Аурелия говорила, что ей меньше всего хотелось, чтобы люди убивали себя. Она искренне хотела, чтобы те, кто действительно намерен покончить с собой из-за сильных страданий, получили шанс умереть достойным образом и поддержку врача. Не в одиночестве, не вследствие передозировки, не прыгнув под поезд, не сиганув с высотного здания. А дома, в своей постели, в окружении близких и, что самое важное, с достоинством.
Она искренне хотела, чтобы те, кто действительно намерен покончить с собой из-за сильных страданий, получили шанс умереть достойным образом и поддержку врача.
Снимая этот проект, я хотела понять боль Аурелии, ее страдания. Я вообще считаю, что фотографам нужно заботиться о тех, кого они снимают, чувствовать людей и сопереживать им.

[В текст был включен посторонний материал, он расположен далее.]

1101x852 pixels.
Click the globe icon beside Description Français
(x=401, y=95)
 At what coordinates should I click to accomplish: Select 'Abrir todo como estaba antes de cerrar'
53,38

В то же время ты не должен забывать, что это работа, и поэтому важно найти правильную эмоциональную дистанцию. Это были очень напряженные несколько недель, в течение которых мы так много смеялись и плакали с героиней вместе.
После того как проект закончился, я почувствовала себя очень измотанной. Я вдруг поняла, что мне нужно больше заботиться о себе, когда я освещаю подобные истории. В фильме, снятом в рамках проекта «26 дней», часто звучит голос Аурелии, который мне до сих пор тяжело слышать. Я скучаю по ней. После смерти Аурелии я целый месяц не могла приступить к монтажу отснятого материала.
Я считаю, что фотографам нужно заботиться о тех, кого они снимают, чувствовать людей и сопереживать им. Но не забывать, что это работа.
Аурелия злилась на людей, которые выступают против эвтаназии из-за своих религиозных убеждений. Она считала себя евангелисткой и была уверена, что Бог любит ее. Вот ее слова: «Все понимают Библию по-своему. Разве запрет на эвтаназию — это про любовь Бога? Эти люди говорят, что я попаду в ад, если пойду на эвтаназию. Я не верю в ад после смерти, его просто не существует. Я верю, что Бог примет меня в свои объятия. Ад для меня — это жизнь на земле».
Когда она сообщила в фейсбуке, что скоро отправится к своей покойной матери, то некоторые писали ей, что она идет не к матери, а к дьяволу. И Аурелия искренне не понимала, откуда в этих людях такая злоба, если они считают себя религиозными. Полагаю, что церкви давно пора пересмотреть многие из своих взглядов.
Аурелия разрешила мне фотографировать ее во время эвтаназии. Но я решила не делать этого, не снимать момент ее смерти. Я просто была рядом с ней как ее друг. Я не могу точно описать, что я думала и испытывала в тот момент. Конечно, мне было грустно, я чувствовала себя истощенной, но в то же время мне было спокойно из-за того, что все прошло хорошо, что после принятия лекарства ее не вырвало, что она ушла тихо и мирно.
Я решила не снимать момент ее смерти. Я просто была рядом с ней как ее друг.
Во время съемок я работала на пределе своих возможностей. Я впервые сопровождала кого-то до самой смерти. И это определенно был сильный эмоциональный опыт.